A nurse is caring for a client who is confused and unable to remember the time of year. The provider suspects the client has dementia. Which of the following diagnostic tests should the nurse anticipate the provider to prescribe to confirm the client's condition? -MRI scan -Uric acid test -Platelet count -Electroencephalogram (EEG)
MRI scan The nurse should anticipate the provider to prescribe an MRI of the client's head to diagnose dementia.
A nurse is caring for a client who has Alzheimer's disease and requires assistance with bathing and getting dressed in the morning. The nurse should identify that the client is in which of the following stages of the disease? -Mild -Moderate -Severe -Terminal
Moderate The nurse should identify that a client who has Alzheimer's disease and requires assistance with bathing and getting dressed in the morning is in the moderate stage of the disease.
A nurse at a community center is providing an in-service to a group of residents about decreasing the risk of Alzheimer's disease by consuming foods high in flavanol. Which of the following foods should the nurse include in the teaching? -Oranges -Peaches -Apples -Bananas
Oranges The nurse should include in the teaching that oranges are high in flavanols. Other foods high in flavanols include tea, broccoli, spinach, tomatoes and pears.
A nurse is caring for a client and the provider suspects the client has Alzheimer's disease. Which of the following diagnostic tests should the nurse anticipate the provider to prescribe to confirm the client's condition? -Electroencephalogram -Positron emission tomography -BUN level -WBC count level
Positron emission tomography The nurse should anticipate the provider to prescribe a positron emission tomography (PET) scan. A PET scan can detect amyloid plaques on the brain of a client who has Alzheimer's disease.
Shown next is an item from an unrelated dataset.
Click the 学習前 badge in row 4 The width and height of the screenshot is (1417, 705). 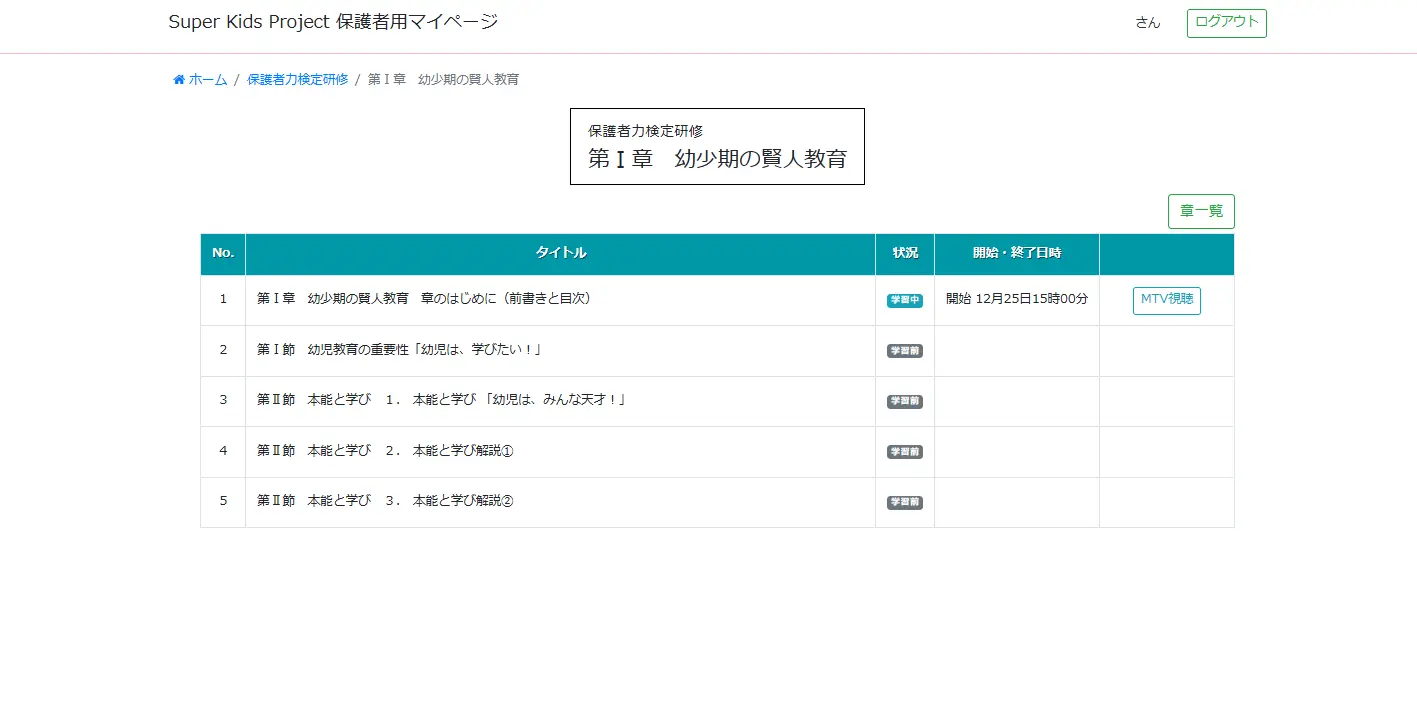(x=904, y=452)
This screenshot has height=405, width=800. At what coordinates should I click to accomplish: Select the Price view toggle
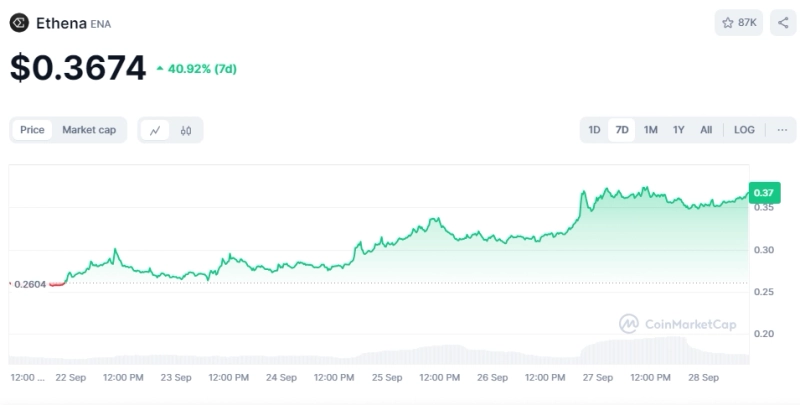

A home health nurse is determining the needs of a client who lives at home and has dementia. Which of the following is the priority for the nurse to assess? -Labels on rooms -Social stimulation -Supervision -Eating patterns
Supervision The greatest risk to this client is injury from not being supervised; therefore, the priority assessment is to ensure the client's safety.
A nurse is caring for a client who is experiencing delirium. Which of the following findings should the nurse expect? -Shuffling gait -Sundowning -Rapid eye movement during sleep -Tremors
Tremors The nurse should expect a client who has delirium to exhibit manifestations of tremors, tachycardia, confusion, sweating, hyperactivity, and hallucinations.